Challenge: Copy the material from its first line through the line containing "sweetened is located", swapping each "Locate an element" for "Find an element" and changing nothing else.

Listing:
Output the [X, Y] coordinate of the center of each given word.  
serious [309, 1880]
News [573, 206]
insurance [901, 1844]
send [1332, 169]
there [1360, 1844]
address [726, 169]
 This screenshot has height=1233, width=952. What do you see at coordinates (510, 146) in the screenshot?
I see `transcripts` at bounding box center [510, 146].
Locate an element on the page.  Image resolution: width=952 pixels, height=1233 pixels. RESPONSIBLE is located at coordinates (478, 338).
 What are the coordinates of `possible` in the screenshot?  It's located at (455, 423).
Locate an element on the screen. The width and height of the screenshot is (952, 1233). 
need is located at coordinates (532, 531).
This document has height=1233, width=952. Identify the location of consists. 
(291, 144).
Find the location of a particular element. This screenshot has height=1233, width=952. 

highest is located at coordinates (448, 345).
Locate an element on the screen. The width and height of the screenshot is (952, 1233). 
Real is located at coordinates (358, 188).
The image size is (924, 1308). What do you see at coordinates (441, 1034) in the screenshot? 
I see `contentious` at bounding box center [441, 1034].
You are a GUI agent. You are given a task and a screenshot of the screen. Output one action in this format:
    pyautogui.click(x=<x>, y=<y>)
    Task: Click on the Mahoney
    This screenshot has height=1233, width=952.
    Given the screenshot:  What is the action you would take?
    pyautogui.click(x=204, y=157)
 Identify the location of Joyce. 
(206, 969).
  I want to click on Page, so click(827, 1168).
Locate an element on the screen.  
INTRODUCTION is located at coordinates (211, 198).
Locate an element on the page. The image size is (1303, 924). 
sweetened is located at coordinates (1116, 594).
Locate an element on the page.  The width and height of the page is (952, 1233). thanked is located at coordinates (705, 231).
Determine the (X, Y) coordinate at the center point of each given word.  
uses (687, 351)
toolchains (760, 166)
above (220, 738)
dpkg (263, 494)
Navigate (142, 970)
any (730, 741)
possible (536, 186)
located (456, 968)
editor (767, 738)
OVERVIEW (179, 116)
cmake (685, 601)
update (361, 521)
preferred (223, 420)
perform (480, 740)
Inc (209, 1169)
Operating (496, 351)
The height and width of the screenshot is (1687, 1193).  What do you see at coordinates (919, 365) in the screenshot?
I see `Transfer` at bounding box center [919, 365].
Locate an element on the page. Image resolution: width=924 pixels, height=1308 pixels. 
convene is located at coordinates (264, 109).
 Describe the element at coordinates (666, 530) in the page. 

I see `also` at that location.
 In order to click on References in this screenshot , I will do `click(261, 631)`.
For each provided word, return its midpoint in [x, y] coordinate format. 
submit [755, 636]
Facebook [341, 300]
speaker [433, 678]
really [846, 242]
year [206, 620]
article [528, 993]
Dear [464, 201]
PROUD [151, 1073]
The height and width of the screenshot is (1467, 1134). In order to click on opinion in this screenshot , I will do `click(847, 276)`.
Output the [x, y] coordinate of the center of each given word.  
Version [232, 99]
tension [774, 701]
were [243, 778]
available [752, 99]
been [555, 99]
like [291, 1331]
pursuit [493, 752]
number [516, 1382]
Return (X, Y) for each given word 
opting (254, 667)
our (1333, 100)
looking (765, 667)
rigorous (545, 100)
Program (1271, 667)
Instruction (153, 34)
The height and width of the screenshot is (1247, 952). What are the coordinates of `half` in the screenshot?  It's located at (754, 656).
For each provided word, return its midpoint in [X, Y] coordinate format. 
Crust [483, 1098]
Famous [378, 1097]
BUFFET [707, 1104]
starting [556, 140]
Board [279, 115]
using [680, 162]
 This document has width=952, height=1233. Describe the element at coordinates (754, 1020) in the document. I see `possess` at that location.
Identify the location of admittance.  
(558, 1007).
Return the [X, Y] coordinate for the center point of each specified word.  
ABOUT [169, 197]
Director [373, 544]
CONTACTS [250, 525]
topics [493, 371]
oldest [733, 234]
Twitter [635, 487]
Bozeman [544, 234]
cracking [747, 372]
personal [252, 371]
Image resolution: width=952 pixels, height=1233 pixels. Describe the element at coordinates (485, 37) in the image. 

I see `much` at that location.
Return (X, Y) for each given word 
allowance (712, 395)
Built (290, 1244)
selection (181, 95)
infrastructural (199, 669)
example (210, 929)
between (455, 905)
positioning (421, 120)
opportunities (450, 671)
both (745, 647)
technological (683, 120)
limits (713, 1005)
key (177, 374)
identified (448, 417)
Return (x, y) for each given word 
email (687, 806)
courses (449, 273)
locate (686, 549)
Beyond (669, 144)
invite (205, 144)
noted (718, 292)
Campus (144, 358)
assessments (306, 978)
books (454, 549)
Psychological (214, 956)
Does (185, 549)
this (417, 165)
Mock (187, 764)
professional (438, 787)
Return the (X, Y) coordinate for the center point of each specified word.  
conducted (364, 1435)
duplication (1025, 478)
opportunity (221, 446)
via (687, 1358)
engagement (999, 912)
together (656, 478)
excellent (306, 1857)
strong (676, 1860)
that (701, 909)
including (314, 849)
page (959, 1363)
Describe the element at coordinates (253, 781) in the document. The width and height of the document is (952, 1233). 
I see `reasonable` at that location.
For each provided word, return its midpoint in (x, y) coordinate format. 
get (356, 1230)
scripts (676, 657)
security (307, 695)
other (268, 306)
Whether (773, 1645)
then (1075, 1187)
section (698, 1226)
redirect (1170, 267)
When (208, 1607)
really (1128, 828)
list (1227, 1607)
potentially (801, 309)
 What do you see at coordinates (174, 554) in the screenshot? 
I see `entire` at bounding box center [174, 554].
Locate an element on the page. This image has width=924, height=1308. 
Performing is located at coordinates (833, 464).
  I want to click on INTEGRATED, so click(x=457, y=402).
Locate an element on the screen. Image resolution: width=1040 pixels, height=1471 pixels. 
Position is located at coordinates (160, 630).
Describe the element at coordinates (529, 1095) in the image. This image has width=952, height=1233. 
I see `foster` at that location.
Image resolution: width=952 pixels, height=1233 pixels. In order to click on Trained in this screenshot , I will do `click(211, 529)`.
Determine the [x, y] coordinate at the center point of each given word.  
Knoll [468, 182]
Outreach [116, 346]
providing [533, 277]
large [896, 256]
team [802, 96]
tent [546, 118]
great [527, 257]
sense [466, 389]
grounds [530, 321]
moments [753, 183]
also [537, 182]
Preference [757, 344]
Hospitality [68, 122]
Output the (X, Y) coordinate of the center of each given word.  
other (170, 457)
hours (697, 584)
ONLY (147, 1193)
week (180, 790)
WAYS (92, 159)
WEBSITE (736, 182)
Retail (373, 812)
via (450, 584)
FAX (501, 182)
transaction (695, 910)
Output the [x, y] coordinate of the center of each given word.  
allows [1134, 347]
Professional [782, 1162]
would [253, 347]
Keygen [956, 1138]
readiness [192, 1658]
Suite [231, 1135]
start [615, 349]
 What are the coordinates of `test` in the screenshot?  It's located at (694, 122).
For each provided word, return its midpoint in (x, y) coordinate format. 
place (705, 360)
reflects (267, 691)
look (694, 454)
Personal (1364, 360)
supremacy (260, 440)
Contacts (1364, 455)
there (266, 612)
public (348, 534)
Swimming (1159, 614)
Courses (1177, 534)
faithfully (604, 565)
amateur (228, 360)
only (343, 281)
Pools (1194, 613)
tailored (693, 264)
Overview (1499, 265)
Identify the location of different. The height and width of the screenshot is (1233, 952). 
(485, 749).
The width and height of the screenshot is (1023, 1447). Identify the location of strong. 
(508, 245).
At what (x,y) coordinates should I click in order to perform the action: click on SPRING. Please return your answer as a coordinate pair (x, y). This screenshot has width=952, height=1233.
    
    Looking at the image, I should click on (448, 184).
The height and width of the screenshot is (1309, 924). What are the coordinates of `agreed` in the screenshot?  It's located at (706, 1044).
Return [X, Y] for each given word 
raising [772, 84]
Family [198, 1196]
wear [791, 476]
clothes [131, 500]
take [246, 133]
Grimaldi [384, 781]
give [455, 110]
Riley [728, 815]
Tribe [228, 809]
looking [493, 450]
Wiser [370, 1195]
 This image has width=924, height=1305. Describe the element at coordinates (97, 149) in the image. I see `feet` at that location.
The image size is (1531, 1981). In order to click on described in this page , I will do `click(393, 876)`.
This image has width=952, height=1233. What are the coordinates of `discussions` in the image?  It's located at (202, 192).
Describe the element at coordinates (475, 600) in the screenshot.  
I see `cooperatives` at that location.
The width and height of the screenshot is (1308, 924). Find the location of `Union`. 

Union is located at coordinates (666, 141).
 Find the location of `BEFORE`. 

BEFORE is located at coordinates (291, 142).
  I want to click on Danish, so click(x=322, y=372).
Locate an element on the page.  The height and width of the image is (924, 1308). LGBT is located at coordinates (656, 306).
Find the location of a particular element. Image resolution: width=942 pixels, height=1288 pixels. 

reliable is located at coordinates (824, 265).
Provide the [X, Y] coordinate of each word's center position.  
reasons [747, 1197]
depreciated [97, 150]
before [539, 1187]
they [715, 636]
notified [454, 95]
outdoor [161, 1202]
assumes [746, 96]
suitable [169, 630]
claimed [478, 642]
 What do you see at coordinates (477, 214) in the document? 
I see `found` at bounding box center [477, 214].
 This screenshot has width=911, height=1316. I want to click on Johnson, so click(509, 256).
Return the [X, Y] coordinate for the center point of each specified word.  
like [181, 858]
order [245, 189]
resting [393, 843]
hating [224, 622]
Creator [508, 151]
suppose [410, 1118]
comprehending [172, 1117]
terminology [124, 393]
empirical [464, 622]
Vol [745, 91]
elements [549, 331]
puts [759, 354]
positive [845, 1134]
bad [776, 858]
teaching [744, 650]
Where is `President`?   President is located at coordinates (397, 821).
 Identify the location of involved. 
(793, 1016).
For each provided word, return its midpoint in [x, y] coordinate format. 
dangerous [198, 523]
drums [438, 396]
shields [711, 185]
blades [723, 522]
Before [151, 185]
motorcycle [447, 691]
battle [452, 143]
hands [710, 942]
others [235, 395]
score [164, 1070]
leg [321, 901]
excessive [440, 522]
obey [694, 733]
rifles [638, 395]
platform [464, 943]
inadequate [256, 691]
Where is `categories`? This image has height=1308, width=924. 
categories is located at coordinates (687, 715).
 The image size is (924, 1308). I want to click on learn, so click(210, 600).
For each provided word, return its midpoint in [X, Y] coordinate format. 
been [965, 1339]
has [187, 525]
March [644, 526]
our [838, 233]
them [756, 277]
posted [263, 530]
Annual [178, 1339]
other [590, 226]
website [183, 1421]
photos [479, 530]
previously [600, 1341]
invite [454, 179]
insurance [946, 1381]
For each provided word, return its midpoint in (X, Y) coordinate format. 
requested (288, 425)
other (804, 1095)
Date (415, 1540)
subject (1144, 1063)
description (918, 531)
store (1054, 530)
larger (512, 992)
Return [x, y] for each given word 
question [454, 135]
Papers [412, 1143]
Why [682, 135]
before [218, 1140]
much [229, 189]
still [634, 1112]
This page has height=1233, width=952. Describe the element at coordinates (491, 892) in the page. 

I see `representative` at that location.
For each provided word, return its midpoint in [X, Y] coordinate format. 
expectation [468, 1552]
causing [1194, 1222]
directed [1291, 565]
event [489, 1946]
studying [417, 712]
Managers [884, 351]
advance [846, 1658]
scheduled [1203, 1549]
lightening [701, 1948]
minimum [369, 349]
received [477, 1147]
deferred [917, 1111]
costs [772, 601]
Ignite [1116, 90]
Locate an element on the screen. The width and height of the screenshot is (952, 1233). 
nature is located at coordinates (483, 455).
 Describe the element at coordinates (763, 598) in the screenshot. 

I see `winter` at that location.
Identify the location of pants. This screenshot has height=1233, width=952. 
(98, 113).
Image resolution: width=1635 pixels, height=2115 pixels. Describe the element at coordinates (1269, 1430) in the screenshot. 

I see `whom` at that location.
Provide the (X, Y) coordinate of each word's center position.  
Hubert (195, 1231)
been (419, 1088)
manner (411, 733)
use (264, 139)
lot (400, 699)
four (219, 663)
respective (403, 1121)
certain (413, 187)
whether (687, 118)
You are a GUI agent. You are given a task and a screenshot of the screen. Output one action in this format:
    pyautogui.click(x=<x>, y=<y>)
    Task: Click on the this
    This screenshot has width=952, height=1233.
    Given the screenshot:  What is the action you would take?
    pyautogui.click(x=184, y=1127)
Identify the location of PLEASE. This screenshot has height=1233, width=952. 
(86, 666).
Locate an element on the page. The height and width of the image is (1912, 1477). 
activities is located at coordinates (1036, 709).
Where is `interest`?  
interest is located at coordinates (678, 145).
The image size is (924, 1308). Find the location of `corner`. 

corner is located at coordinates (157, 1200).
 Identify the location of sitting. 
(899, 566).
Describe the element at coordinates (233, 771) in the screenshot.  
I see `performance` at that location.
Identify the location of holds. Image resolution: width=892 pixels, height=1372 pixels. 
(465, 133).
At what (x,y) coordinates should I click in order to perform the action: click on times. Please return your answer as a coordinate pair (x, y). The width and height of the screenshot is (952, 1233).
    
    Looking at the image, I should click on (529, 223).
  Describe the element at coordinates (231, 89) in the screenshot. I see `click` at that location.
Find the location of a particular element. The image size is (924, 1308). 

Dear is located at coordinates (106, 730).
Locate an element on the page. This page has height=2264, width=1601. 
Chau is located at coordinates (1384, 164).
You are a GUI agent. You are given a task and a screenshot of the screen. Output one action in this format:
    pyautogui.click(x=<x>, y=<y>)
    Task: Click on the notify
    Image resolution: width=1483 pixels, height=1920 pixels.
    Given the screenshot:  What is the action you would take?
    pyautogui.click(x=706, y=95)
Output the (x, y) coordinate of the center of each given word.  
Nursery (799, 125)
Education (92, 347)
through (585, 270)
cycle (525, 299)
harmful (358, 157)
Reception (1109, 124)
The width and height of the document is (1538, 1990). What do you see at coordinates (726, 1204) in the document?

Exercise result:
Output the [X, Y] coordinate of the center of each given word.  
serious [309, 1880]
News [573, 206]
insurance [901, 1844]
send [1332, 169]
there [1360, 1844]
address [726, 169]
 This screenshot has height=1233, width=952. What do you see at coordinates (510, 146) in the screenshot?
I see `transcripts` at bounding box center [510, 146].
Find an element on the page.  Image resolution: width=952 pixels, height=1233 pixels. RESPONSIBLE is located at coordinates (478, 338).
 What are the coordinates of `possible` in the screenshot?  It's located at (455, 423).
Find an element on the screen. The width and height of the screenshot is (952, 1233). 
need is located at coordinates (532, 531).
This document has height=1233, width=952. Identify the location of consists. 
(291, 144).
Find the location of a particular element. This screenshot has height=1233, width=952. 

highest is located at coordinates (448, 345).
Find an element on the screen. The width and height of the screenshot is (952, 1233). 
Real is located at coordinates (358, 188).
The image size is (924, 1308). What do you see at coordinates (441, 1034) in the screenshot? 
I see `contentious` at bounding box center [441, 1034].
You are a GUI agent. You are given a task and a screenshot of the screen. Output one action in this format:
    pyautogui.click(x=<x>, y=<y>)
    Task: Click on the Mahoney
    This screenshot has height=1233, width=952.
    Given the screenshot:  What is the action you would take?
    pyautogui.click(x=204, y=157)
 Identify the location of Joyce. 
(206, 969).
  I want to click on Page, so click(827, 1168).
Find an element on the screen.  
INTRODUCTION is located at coordinates (211, 198).
Find an element on the page. The image size is (1303, 924). 
sweetened is located at coordinates (1116, 594).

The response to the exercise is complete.